22 April 2005

On the Page

A couple of short notes and then a longer rant today. First up, there are a couple of interesting articles on different aspects of the influence of nonbooks on book sales. In the Village Voice, there's a piece on so-called "litblogs," with the usual misleading subheadline that has little or nothing to do with either its overt text or its subtext (one of the reasons I seldom read the VV). Leaving aside the faint praise for some particularly ignorant bloggers—not all of the ones mentioned, by any means, but some of them make one wonder whether some children should be left behind—the article is a classic example of journalism that tries to create its own subject and bootstrap itself into significance. Surprisingly, today's Independent ultimately reaches much the same conclusion. That might be the first recorded instance of the VV and Independent agreeing on anything. What these really point out is that there is a serious disjuncture in the business structure in the publishing industry; like that's a surprise. In American constitutional terms, too many people are substituting a motivation for allowing the public access to important ideas (profit from a limited monopoly) with the purpose of doing so. But then, my frequent objections to people who confuse means and ends should make that particular comment less than surprising.

Then there's this brief article (sorry, I couldn't resist) on the porn-star lawyer. There are just so many cheap shots available here that I wouldn't know where to start, so I won't. The comment from the California Bar leaves its standards sort of naked, though.

Last, the rant. This one is pointed at a different kind of publishing ignorance.
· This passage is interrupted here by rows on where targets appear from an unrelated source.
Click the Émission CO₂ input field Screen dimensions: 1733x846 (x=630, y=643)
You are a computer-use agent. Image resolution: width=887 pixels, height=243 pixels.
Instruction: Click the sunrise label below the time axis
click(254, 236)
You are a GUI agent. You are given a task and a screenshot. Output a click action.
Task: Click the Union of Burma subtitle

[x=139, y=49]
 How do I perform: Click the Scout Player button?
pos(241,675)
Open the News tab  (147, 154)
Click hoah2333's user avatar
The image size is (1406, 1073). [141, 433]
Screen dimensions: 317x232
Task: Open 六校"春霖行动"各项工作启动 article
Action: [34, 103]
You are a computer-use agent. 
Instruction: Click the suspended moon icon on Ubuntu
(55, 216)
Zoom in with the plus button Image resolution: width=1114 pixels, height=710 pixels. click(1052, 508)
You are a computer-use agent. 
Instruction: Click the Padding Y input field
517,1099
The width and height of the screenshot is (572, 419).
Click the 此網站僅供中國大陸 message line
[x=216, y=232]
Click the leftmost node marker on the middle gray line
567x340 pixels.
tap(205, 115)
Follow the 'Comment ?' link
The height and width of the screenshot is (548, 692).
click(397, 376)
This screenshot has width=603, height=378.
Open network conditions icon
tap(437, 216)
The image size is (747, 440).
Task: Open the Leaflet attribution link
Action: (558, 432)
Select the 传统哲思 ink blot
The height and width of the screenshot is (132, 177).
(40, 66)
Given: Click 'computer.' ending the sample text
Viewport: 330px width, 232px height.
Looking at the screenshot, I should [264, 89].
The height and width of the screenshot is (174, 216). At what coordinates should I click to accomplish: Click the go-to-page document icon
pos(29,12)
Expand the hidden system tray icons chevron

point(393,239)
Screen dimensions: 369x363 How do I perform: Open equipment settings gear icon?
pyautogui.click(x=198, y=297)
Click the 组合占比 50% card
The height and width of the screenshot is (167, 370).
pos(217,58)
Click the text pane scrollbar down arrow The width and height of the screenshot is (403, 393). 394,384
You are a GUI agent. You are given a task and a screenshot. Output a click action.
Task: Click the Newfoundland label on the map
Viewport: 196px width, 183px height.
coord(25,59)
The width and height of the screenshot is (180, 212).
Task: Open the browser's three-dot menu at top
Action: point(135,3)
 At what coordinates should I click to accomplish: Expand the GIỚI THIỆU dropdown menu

It's a kind of publishing ignorance reinforced by Microsoft and Apple, by most contemporary printer manufacturers (but largely blameable upon Hewlett-Packard), and by inadequate research and sheer laziness.

I come not to praise Times New Roman, but to bury it.

I feel badly for Professor Ribstein. His recently published article at the Berkeley Business Law Journal, "Why Corporations?", looks interesting, even to a non-corporate-law type like me. I obtained a downloaded copy. I can't read it. It's set unhyphenated, justified, in a particularly light impression from Times New Roman. At a finer level, the leading is all wrong, the margins are inconsistent (for example, the footnote separator extends beyond both the left and right margins), widows and orphans abound… in other words, someone took a Microsoft Word document, changed the margins, added a couple of headers, and left all of the other defaults alone. It tries as hard as it can to be illegible. That's not the author's fault; it's the journal's fault.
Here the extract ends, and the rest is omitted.